Every family has its folklore. Apparently, as a five-year-old, I was on the floor playing when I looked up at my grandmother and told her matter-of-factly that she ‘was not the kind of granny I had been expecting’. I’m not quite sure what my foetal presumptions had been, but she is far from the hackneyed image society reserves for older women: no blankets or twee knitting for Norma. Sharp, glamorous, her face alive with mischief, she is a lady who lunches, a nonagenarian who shared stories, gossip and advice amid a riot of laughter.
She would be familiar with much of the gentle drama in this collection of Lore Segal’s stories, which revolves around five women in their nineties dining on a monthly basis together. But, unlike my granny’s lunches, Segal’s meals contain more namedrops than food, and often leave you wanting more.
Born in 1928 to a Viennese Jewish family, the author was evacuated to England on the first Kindertransport mission, aged ten, and bounced from home to home – an experience which informed her autobiographical first novel, Other People’s Houses. She was reunited with her mother, and ended up in New York, but her father died before the end of the war, interned on the Isle of Man as a German-speaking alien. Perhaps unsurprisingly, then, displacement and loss echo through Segal’s work.
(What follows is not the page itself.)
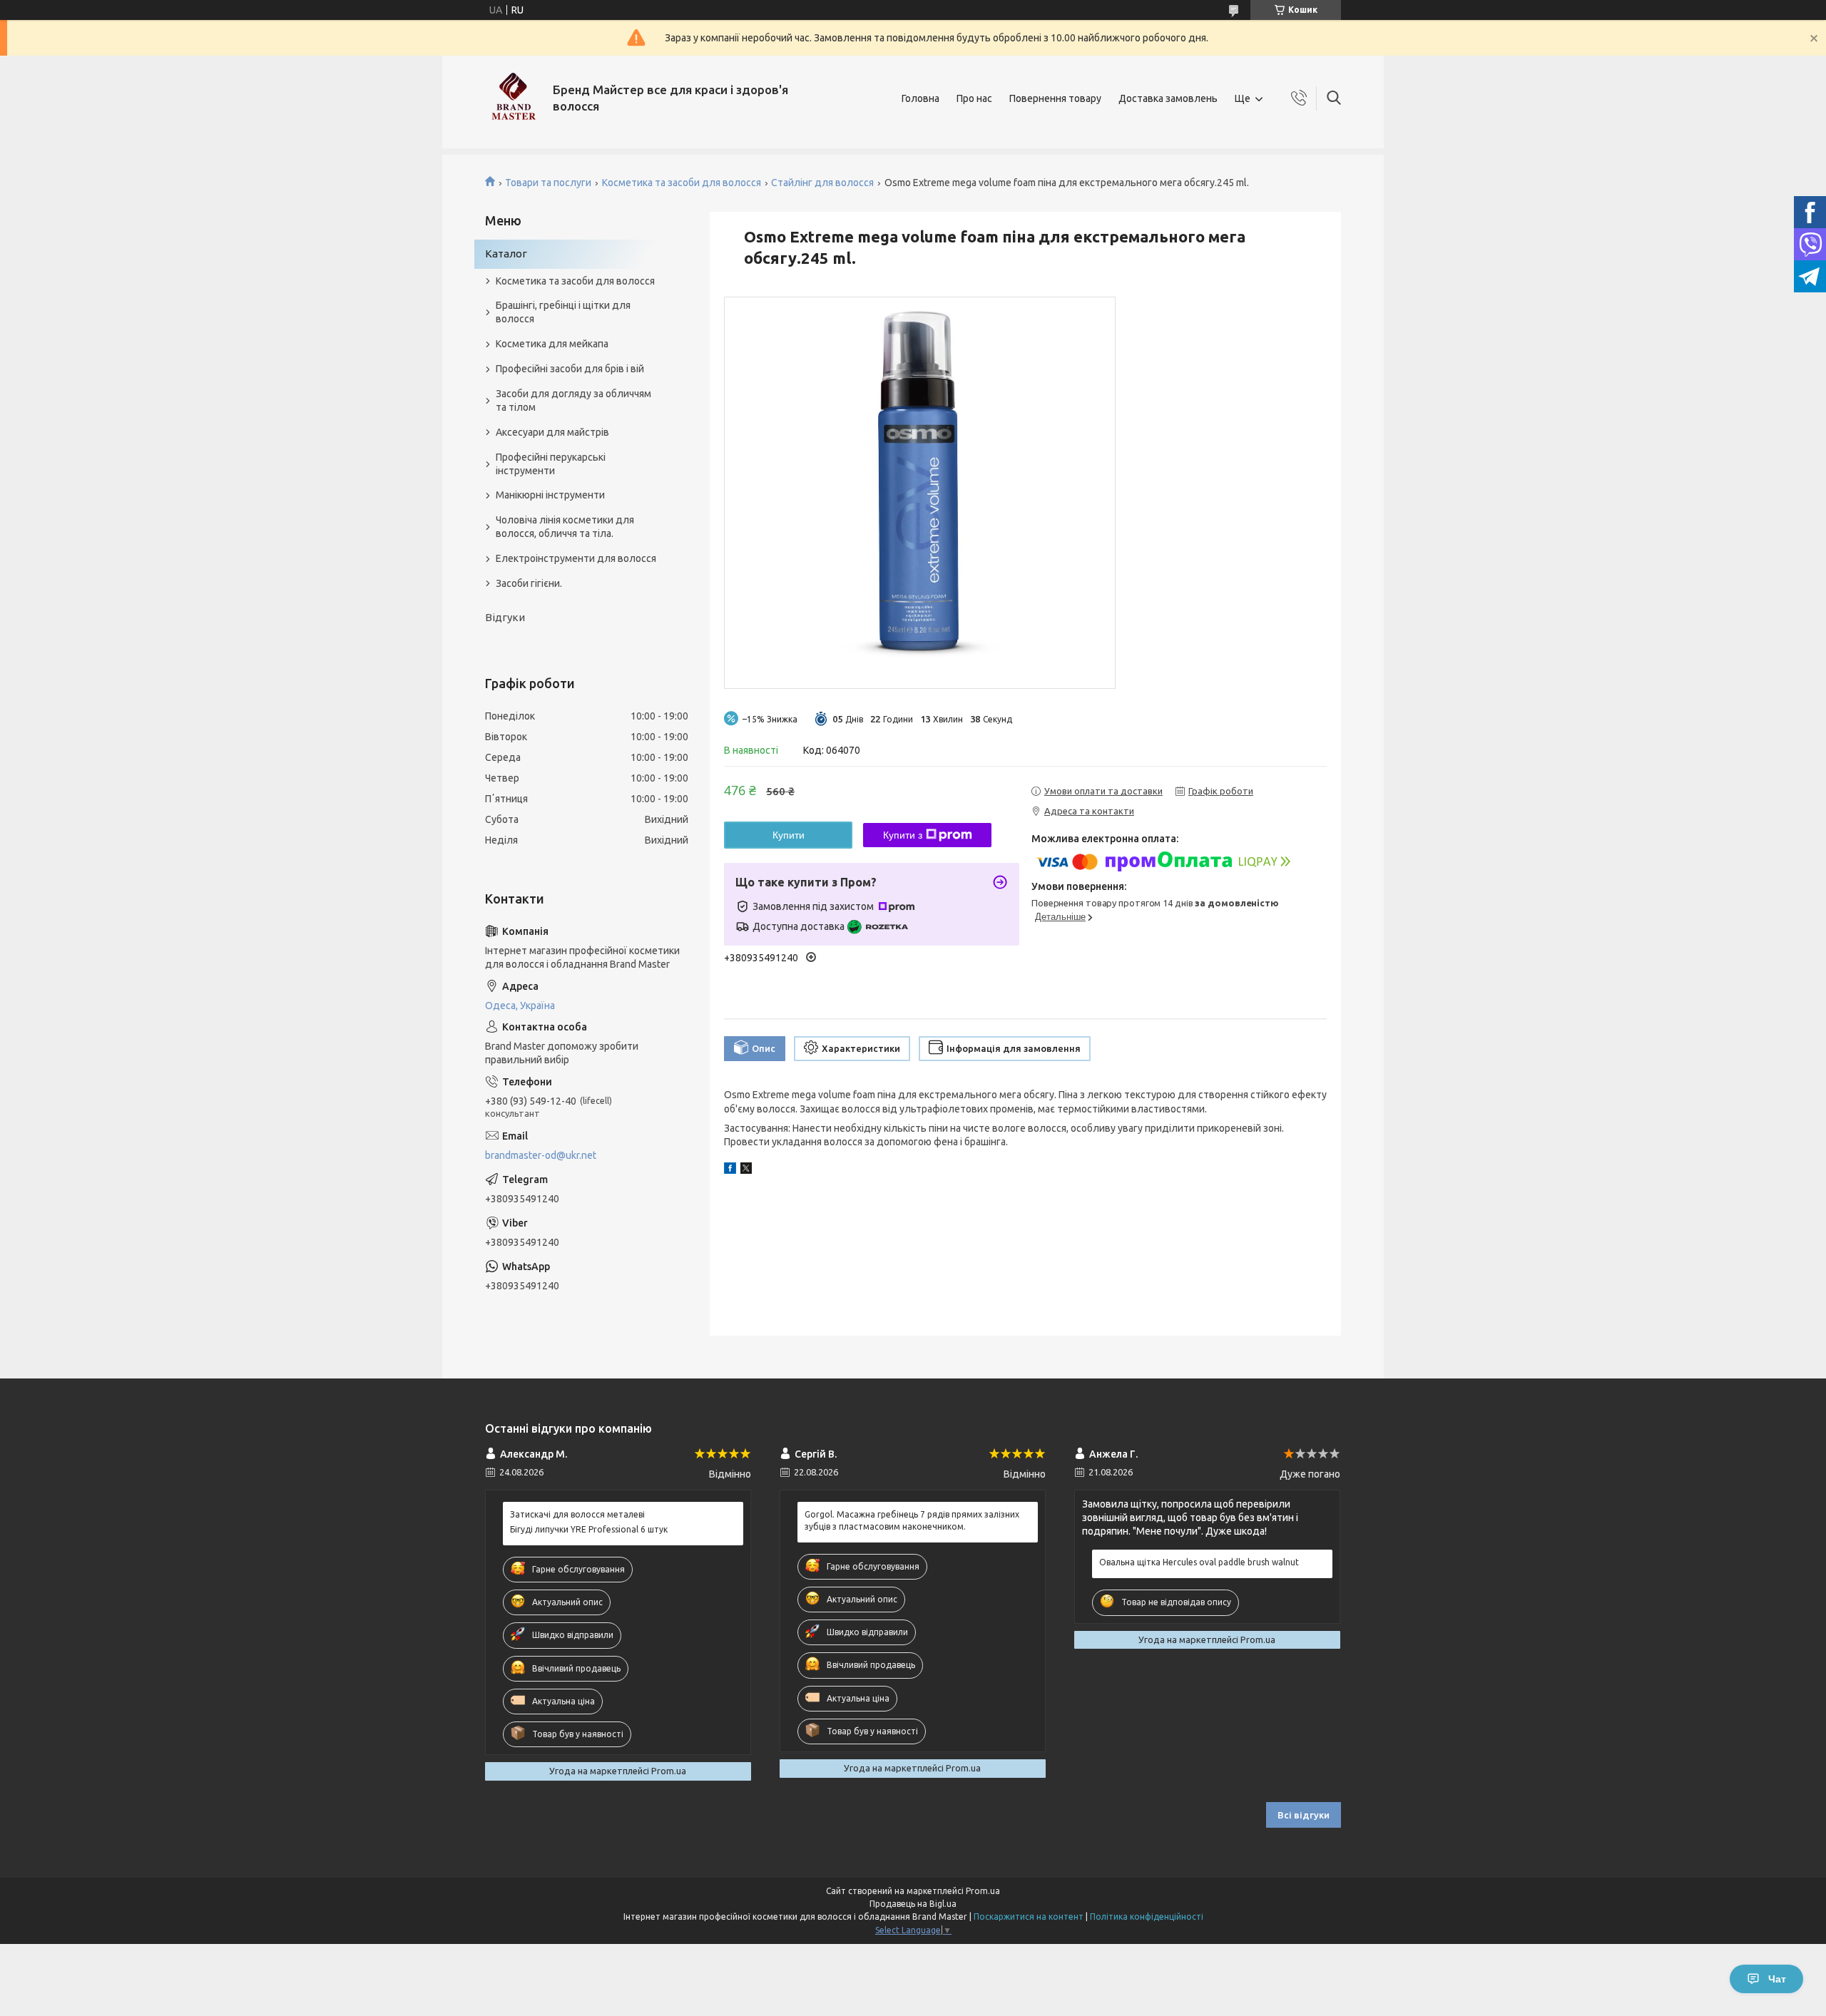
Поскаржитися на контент (1028, 1916)
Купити (788, 835)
Readers will recognise the structure of Ladies’ Lunch and Other Stories from Segal’s Pulitzer-finalist novel of inter-woven tales, Shakespeare’s Kitchen (2007). Here, five stories which appeared in the New Yorker between 2007-22 are presented, together with a host from other publications and six previously unpublished pieces. It makes for an uneven read.
‘Dandelion’ is a beautiful vignette, which opens like a flower as the narrator recalls a childhood hike with her father in the days before the second world war, and how she moved from bliss to embarrassment and, looking back, regret.